REQUEST A:
Revise the stretch from "Those quotations reveal" through "to the magus." in the book review below, swapping "pervasive" for "recurring".

Open Book: Views & Reviews, No. 4
July, 1991
Copyright (c) 1991 Biblical Horizons

Valerie I. J. Flint, The Rise of Magic in Early Medieval Europe (Princeton University Press, 1991). Reviewed by Peter J. Leithart.

Valerie I. J. Flint, Professor of History at the University of Auckland, New Zealand, is refreshingly candid about her reasons for undertaking a study of The Rise of Magic in Early Medieval Europe. Unfortunately, her reasons are less than commendable: "My own concern, and the concern I hope the present inquiry to excite, is immediately, of course, with unreason and the supernatural in early medieval Europe; but I hope we might deduce, too, that there were and are places for them elsewhere, even now, and even in so apparently `rational’ a society as our own" (p. 12). She believes that early medieval Christians in fact "display a good deal more enlightenment about the emotional need for that magic which sustains devotion and delight" than we do (p. 4). We need, Prof. Flint suggests, a dash of irrationality to spice up the insipid rationalism of a modern, technological society.

Those quotations reveal as well one of the pervasive weaknesses of this book. Prof. Flint uses the terms "supernatural" and "magic" indiscriminately to describe both Christian belief and practice and occult belief and practice. Hence, throughout the book, she alludes to "Christian magic"; Christian magic is, it seems, a "kinder, gentler magic," distinguishable from pagan magic only in the fact that it helps rather than harms its objects. Despite the fact that "Councils and penitentials contain many condemnations of priests who did engage in condemned magical pursuits" (p. 355), Prof. Flint suggests that the priest is the Christian alternative to the magus.

EXTRACTED MATERIAL:
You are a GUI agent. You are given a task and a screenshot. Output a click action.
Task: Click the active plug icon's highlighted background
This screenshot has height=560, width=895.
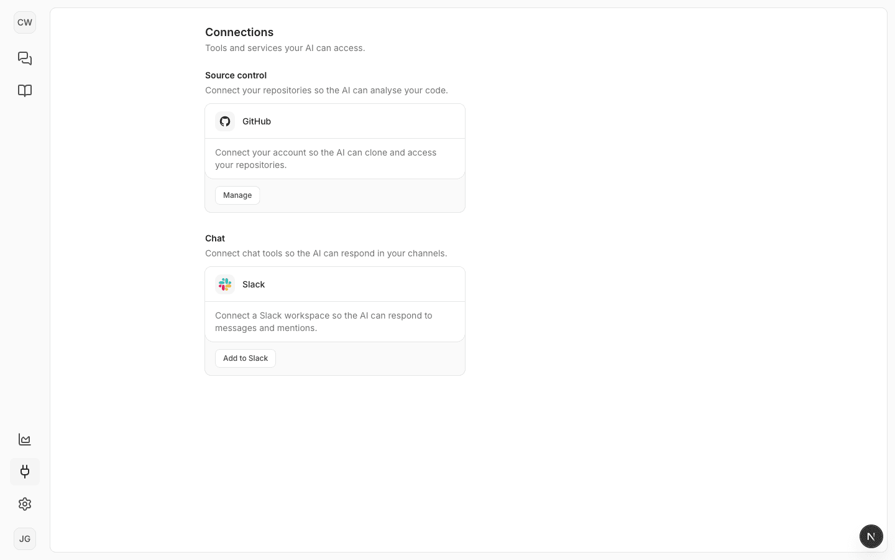[25, 472]
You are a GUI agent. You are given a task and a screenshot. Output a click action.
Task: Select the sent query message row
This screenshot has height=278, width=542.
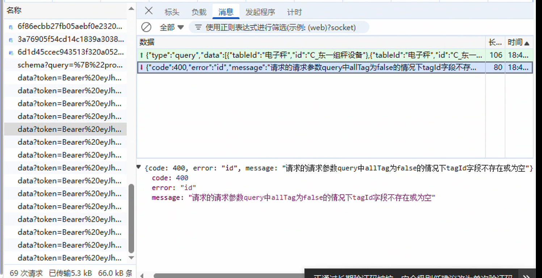point(311,55)
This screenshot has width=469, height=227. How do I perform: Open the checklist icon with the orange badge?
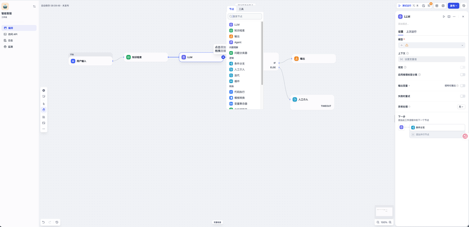pyautogui.click(x=429, y=6)
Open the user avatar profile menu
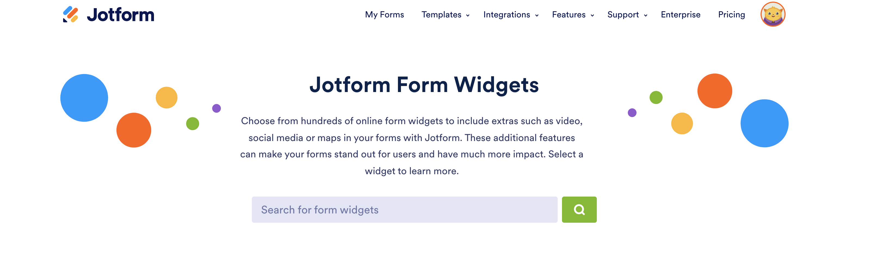Screen dimensions: 871x257 [773, 14]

REQUEST B:
Arrange every line of the records above as a Markdown table with the columns Row and Line, numbering the rows and skipping blank lines. Omit the pictures.

WORKED SOLUTION A:
Those quotations reveal as well one of the recurring weaknesses of this book. Prof. Flint uses the terms "supernatural" and "magic" indiscriminately to describe both Christian belief and practice and occult belief and practice. Hence, throughout the book, she alludes to "Christian magic"; Christian magic is, it seems, a "kinder, gentler magic," distinguishable from pagan magic only in the fact that it helps rather than harms its objects. Despite the fact that "Councils and penitentials contain many condemnations of priests who did engage in condemned magical pursuits" (p. 355), Prof. Flint suggests that the priest is the Christian alternative to the magus.

WORKED SOLUTION B:
| Row | Line |
|---|---|
| 1 | You are a GUI agent. You are given a task and a screenshot. Output a click action. |
| 2 | Task: Click the active plug icon's highlighted background |
| 3 | This screenshot has height=560, width=895. |
| 4 | [25, 472] |
| 5 | You are a GUI agent. You are given a task and a screenshot. Output a click action. |
| 6 | Task: Select the sent query message row |
| 7 | This screenshot has height=278, width=542. |
| 8 | point(311,55) |
| 9 | This screenshot has width=469, height=227. How do I perform: Open the checklist icon with the orange badge? |
| 10 | pyautogui.click(x=429, y=6) |
| 11 | Open the user avatar profile menu |
| 12 | Screen dimensions: 871x257 [773, 14] |